Caramel sauce is made by cooking sugar until it becomes dark and rich, and then adding cream to keep the mixture soft. Although it can take practice to learn how to make your own homemade caramel sauce, it is definitely worth the effort.
Most homemade caramel sauce recipes call for heavy cream, which produces a rich texture. However, this isn’t an ingredient that everyone has on hand at all times. If you want to make caramel sauce without running to the store, try this recipe which uses a combination of milk and butter to replace the cream.
Cook Time: 15 minutes
Total Time: 15 minutes
- 1 cup sugar
- 1/2 cup water
- 1/2 cup milk
- 1 Tbsp. butter
- Pinch of salt
- Combine the sugar and water in a small saucepan.
- Place the saucepan over medium-high heat and place a lid over the saucepan.
- Once the water has come to a rolling boil, remove the lid. Do not stir the caramel after this point.
- Cook the caramel until it is a golden brown color. If your caramel is cooking unevenly, you can gently swirl the pot to even out the sauce.
- Remove the pan from the heat and whisk in the butter. Once it has melted, gradually add in the milk and stir to combine. Be careful, because the milk could boil up quickly when it hits the hot caramel and changing the temperature too quickly could cause the caramel to separate.

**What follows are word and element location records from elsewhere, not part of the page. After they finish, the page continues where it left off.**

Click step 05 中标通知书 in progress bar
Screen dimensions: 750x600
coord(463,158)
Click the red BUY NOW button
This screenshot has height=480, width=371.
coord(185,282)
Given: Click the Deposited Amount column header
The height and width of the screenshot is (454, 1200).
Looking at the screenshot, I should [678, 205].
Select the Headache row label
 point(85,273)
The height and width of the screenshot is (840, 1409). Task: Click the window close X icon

- Return your caramel sauce to medium heat. Add the salt and stir the mixture until it is well combined. Boil for one minute until the sauce thickens slightly.
- Allow your caramel to cool and serve over your favorite frozen desserts or cakes.

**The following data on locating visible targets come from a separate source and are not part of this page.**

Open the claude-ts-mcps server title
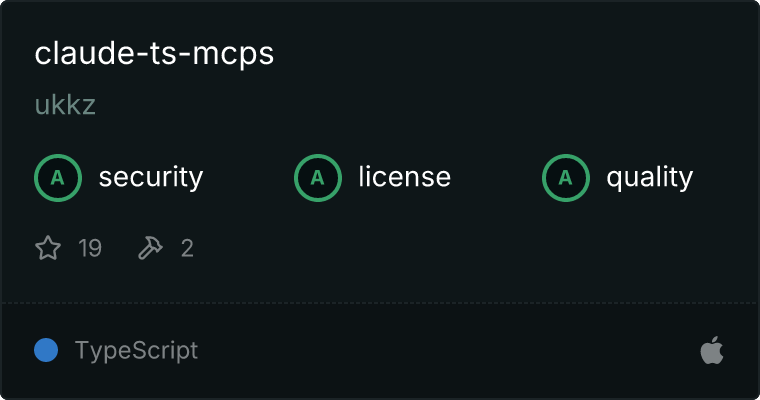[x=154, y=53]
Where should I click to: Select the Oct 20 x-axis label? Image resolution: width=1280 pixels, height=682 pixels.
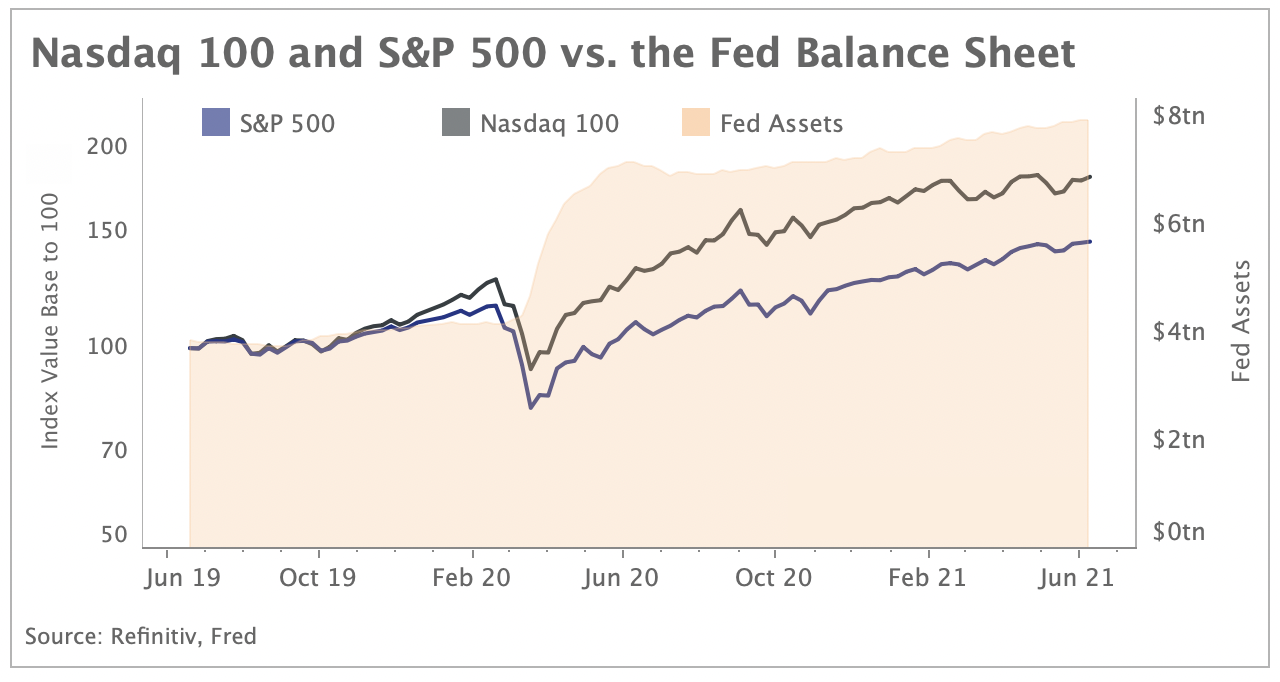(775, 578)
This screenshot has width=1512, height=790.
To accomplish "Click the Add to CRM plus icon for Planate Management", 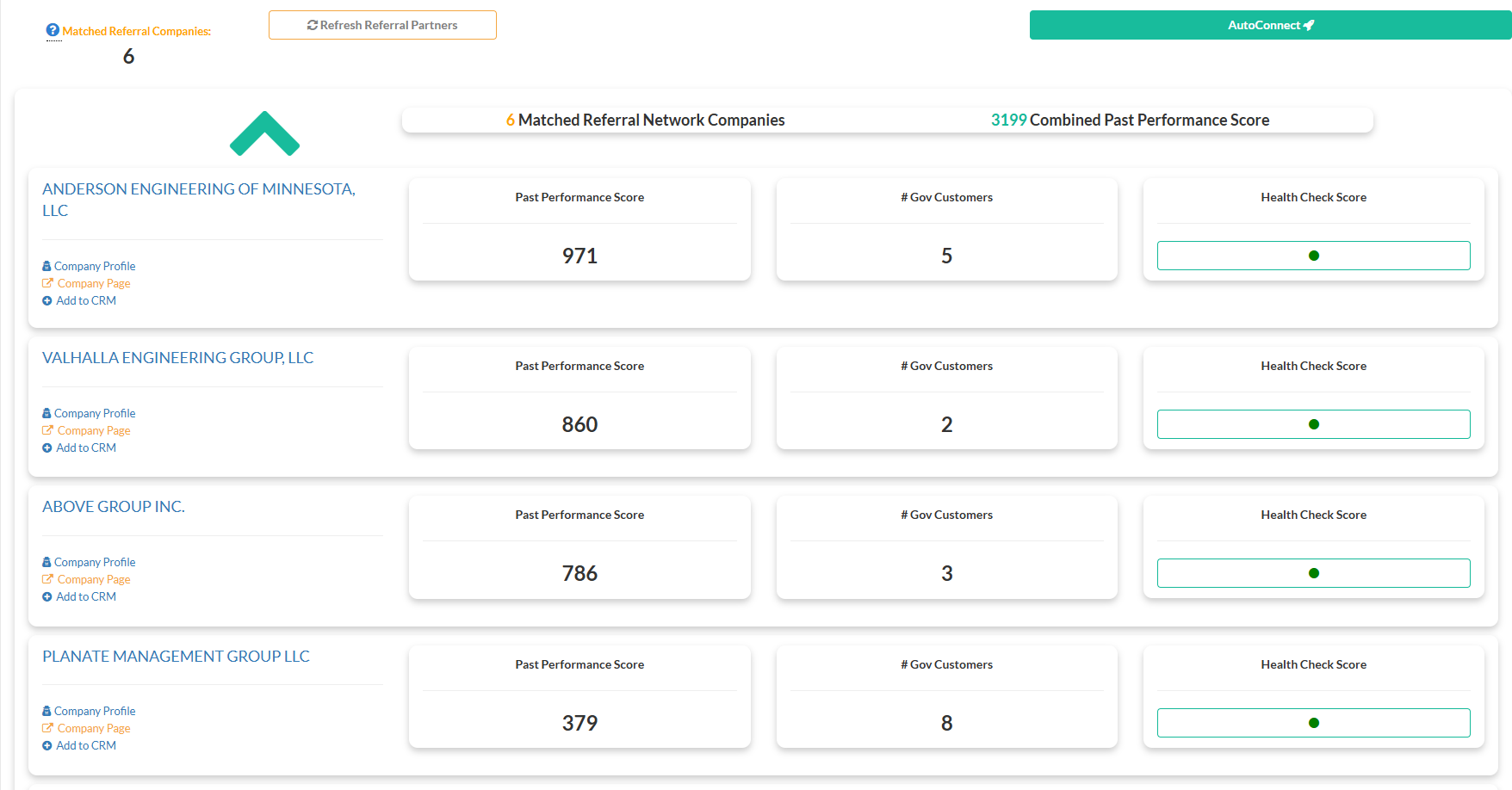I will click(47, 745).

- By covering the sugar and water with a tight-fitting lid, condensation will build up and run down the sides of the pot, cleaning off any sugar that may have collected there. You can also use a wet pastry brush to wash the sides of the pot. If you skip this step, crystals may form on the edges of your caramel, breaking the sauce.

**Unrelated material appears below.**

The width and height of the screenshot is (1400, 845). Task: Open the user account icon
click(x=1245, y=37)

- Before the caramel starts to darken, the bubbles will slow down and the mixture will look thicker. This is when you should start keeping an eye on it. Caramel goes from light to dark very quickly, and burned sugar isn’t a good sauce. Once you can smell the sugar cooking, don’t walk away from the kitchen. At this point, I like to cover the pot one more time for one to two minutes, to ensure there won’t be any crystals.
- Adding a pinch of salt to your caramel will actually make it sweeter, because the salt counteracts the bitter notes of a deeply caramelized sugar. However, you can always add more to make this a true salted caramel. Add 1/8 of a teaspoon for a gentle flavor, or 1/4 teaspoon for a bold salted caramel sauce flavor.